Say you are standing outside in your yard. You flip on the anti-gravity belt. You might not want to have a large building immediately to the west of you, for you'd be smashed into the side of it at several hundred miles an hour. Which is going to hurt.
You might clear the building away if you turned on the belt between local apparent noon and midnight. Because the Earth would be moving away from you in its orbit about the Sun at just over 67,000 MPH. That's 18.5 miles per second.
In the time it'll take you to say "oh, shit" and turn off the belt, you'll be 90,000' up. At that altitude, the air pressure is 0.2psi, which, as far as a normally-clothed human is concerned, you might as well be in space. The air temperature is a balmy -90F. Your blood will boil, you'll be flash frozen and if that doesn't kill you, the hypoxia will.
But maybe it wouldn't happen quickly. For while Earth's gravity would cease to act on your body, you would still be moving at the same direction and speed that you were just before you turned on the belt, because you'd still have mass. In essence, for a time, you'd be flying in formation with the Earth.
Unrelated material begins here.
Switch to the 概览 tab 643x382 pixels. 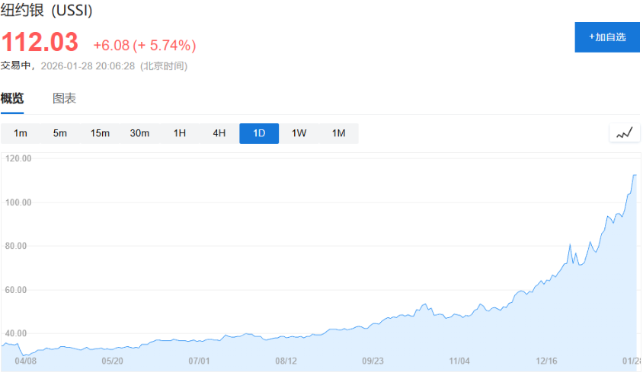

The speed and direction of your motion would be linear, because you'd have few external forces working on you (maybe air drag and impacts with trees, buildings and terrain). The Earth's speed about the Sun may be more or less constant, but its direction isn't, as it's in orbit. So it would be Earth's centripetal acceleration around the Sun which would be the number that you'd need to know in order to decide whether or not to either try the anti-G belt yourself or give it to your brother-in-law to test after he gives you his beer to hold for him.
Now I'm getting over my head with the maths. The formulas are here, but you have to substitute the length of the year (365.25 days) and the radius of Earth's orbit (93,000,000 miles) to make it work.
Tally ho!
One year = 31,557,600 seconds. 2π Rad/31,557,600 = .0000001991 radians/sec. Factor in the radius of Earth's orbit to come up with the centripedal acceleration and the number is, well, almost negligible. I get a number that works out to 0.0195 feet per second. Which is an acceleration of a quarter of an inch per second. It might be completely wiped out by aerodynamic drag, but that calculation apparently involves lots of calculus, which is a form of math that I haven't touched in a very long time.
I'd still recommend giving the anti-grav belt to your brother-in-law to try out.
Cat Pawtector!
2 hours ago
7 comments:
Drat. But thanks. Maybe the rocket scientists should be working on negating gravity just a little.
Oh, wait.
(That particular Captcha: I'm not a robot but that thing is blurry.)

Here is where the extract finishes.